TASK BRIEF: Every line of the records that holds the word "agent" should be copied out.

RECORDED DATA:
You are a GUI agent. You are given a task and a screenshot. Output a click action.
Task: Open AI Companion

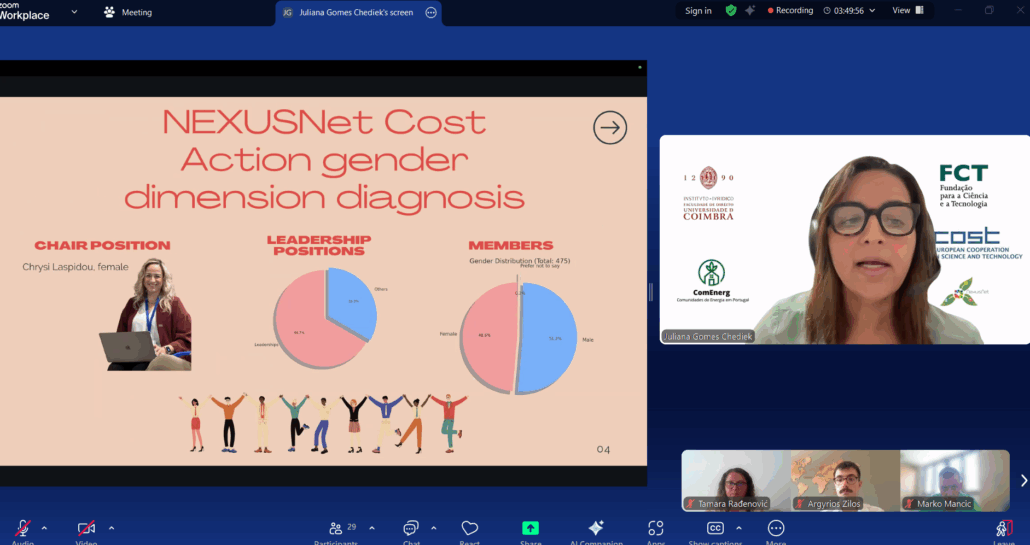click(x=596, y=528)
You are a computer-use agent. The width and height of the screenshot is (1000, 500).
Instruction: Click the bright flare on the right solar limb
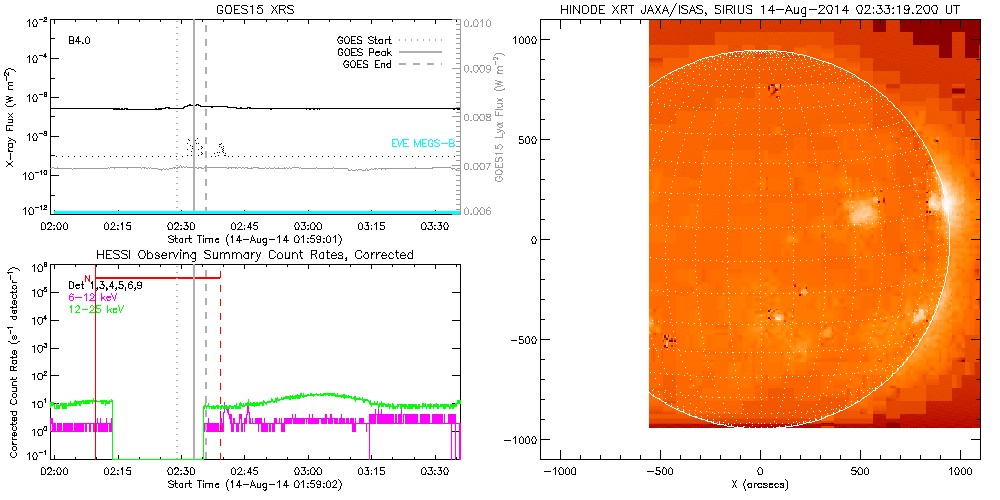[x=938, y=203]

==

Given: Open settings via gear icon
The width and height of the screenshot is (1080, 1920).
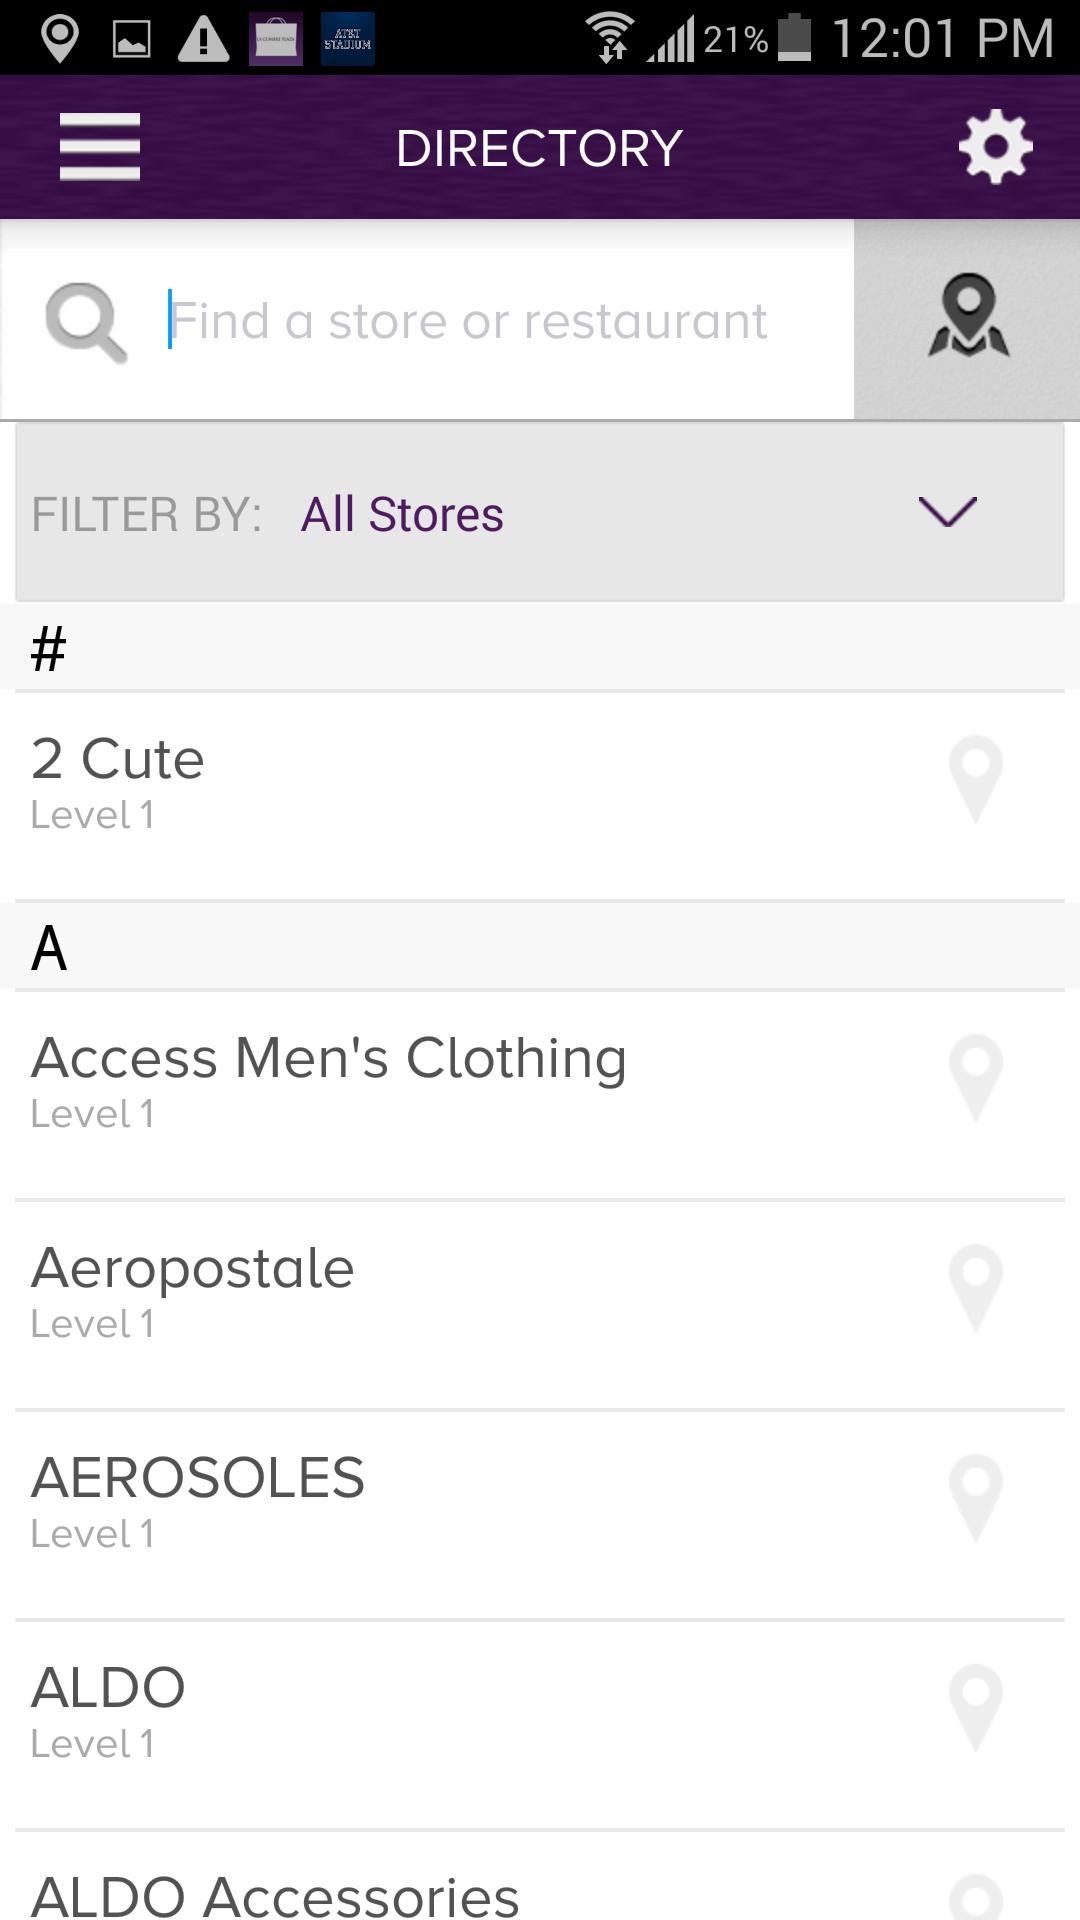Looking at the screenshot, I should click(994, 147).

COMPLETED EXERCISE:
You are a GUI agent. You are given a task and a screenshot. Output a click action.
You are a computer-use agent. The width and height of the screenshot is (1000, 500).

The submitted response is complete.